4 janvier > Roman France > Sébastien Rutés

En 1941, quand débute le roman, Paul-Jean Lafarge est juste un type répugnant. Collabo, antisémite, il est resté à Paris, où il dirige La Revue des lettres, consacrée à la poésie, subventionnée par la Propagandastaffel. Il entretient les meilleures relations du monde avec le capitaine Witold Silcher, par ailleurs poète lui-même. Voyeur désœuvré, il passe son temps à espionner la jeune Colette, sa secrétaire. Pervers, ce fils d’un très bourgeois professeur à la Sorbonne, plaqué par sa femme pour un plus séduisant, occupe ses soirées à guetter les allées et venues dans la vespasienne en face de chez lui, fréquentée par toute une faune interlope (notamment Lucien, le prostitué), et note tout sur un carnet.

Puis, bravant le couvre-feu, il sort récupérer les croûtons de pain qu’il a laissés tremper dans l’urine de ces messieurs, et qui font ses tristes délices. C’est comme cela qu’il rencontrera Aimé, un voisin qui partage certains de ses goûts. Ancien bourreau démissionnaire par patriotisme, il aime la pornographie, fréquente les bordels et cultive un potager au cimetière du Montparnasse. Parfois, Lafarge se rend chez Talayah Qholi, l’ex d’un cousin du shah en exil, une mondaine qui reçoit le Tout-Paris. Il y croise entre autres Fournier et Lecomte, calqués sur le couple Marais-Cocteau.

Le destin de Lafarge, ce sinistre personnage, va basculer le 20 novembre, quand il trouve par hasard, cachés dans sa pissotière favorite, un pistolet et deux chargeurs. Il les rapporte chez lui, puis les remet en place. Mais se fait attraper par des résistants, dont Maurice, un jeune communiste, qui préparent l’assassinat d’un officier allemand habitué de l’édicule en tôle verte avec ses huit stalles en fonte. Le rond-de-cuir va se trouver emporté dans la tourmente de l’Histoire, avec Maurice, Colette, Silcher, Lucien, et la Gestapo. Et son comportement, en 1942, ne sera pas celui auquel on aurait pu s’attendre. On n’en dira pas plus.

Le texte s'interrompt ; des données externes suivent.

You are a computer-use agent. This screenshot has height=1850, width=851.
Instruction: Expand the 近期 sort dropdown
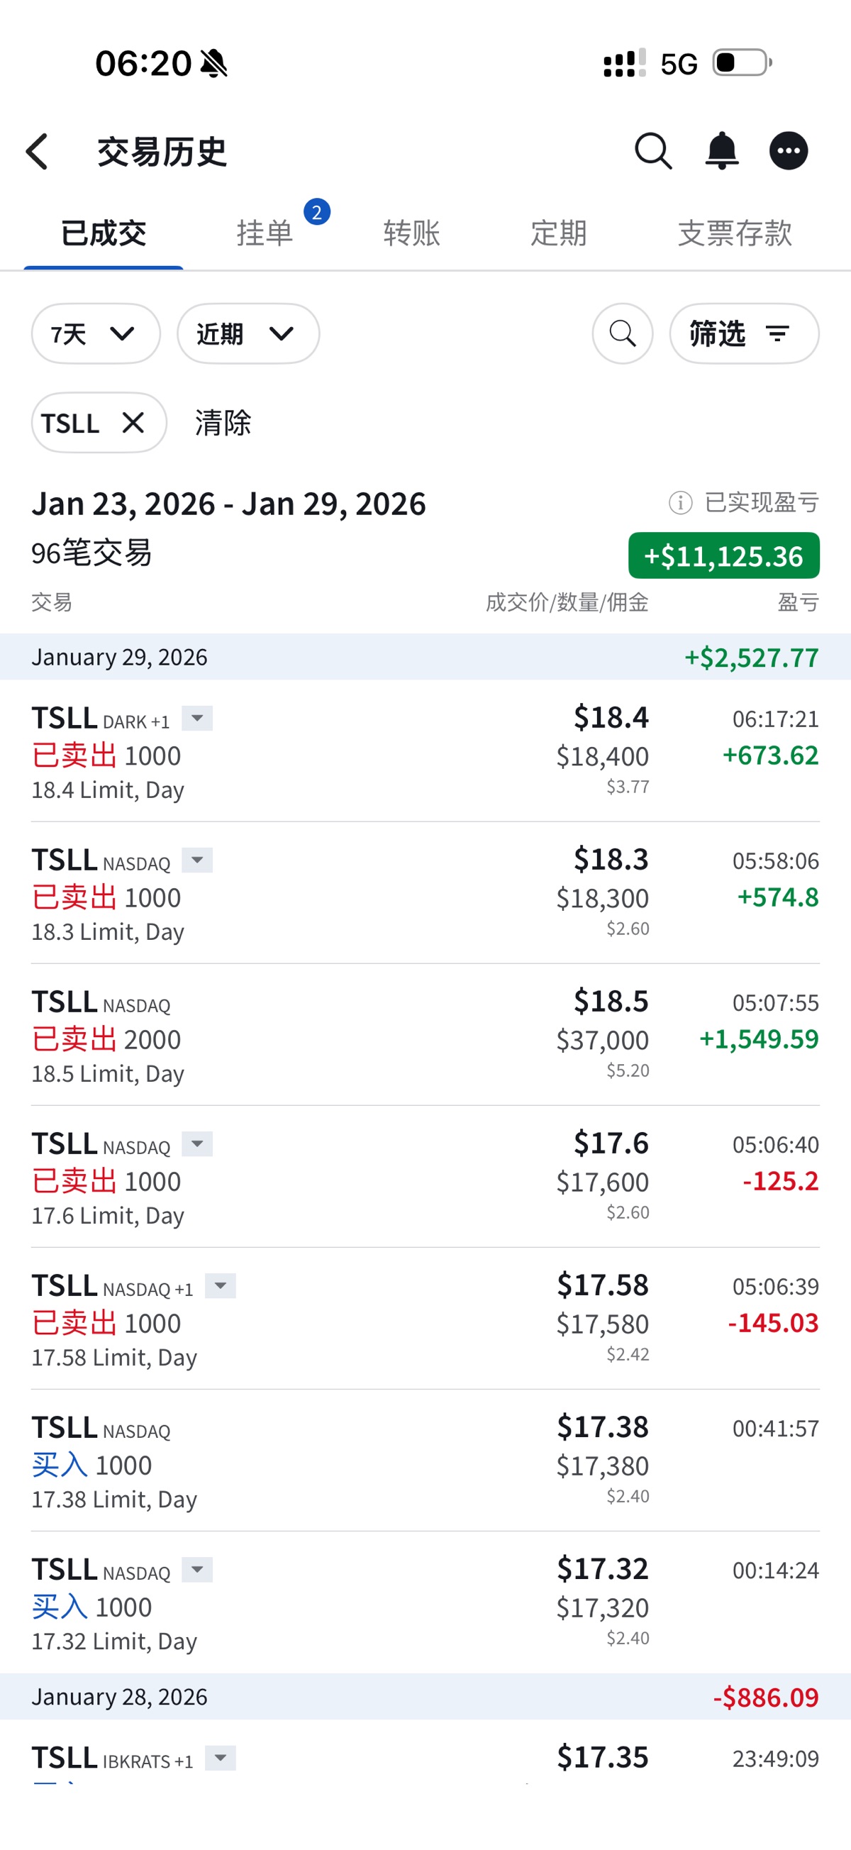pyautogui.click(x=248, y=334)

Avec maestria, Sébastien Rutés compose une espèce de sotie d’une certaine France sous l’Occupation, celle des "intellectuels" collaborateurs, défaitistes, décadents, qui se vautrent dans leur époque comme dans un marécage. C’est drôle, cruel, inspiré de personnages et de faits authentiques. Comme les vespasiennes, qui abritèrent longtemps des amours clandestines. J.-C. P.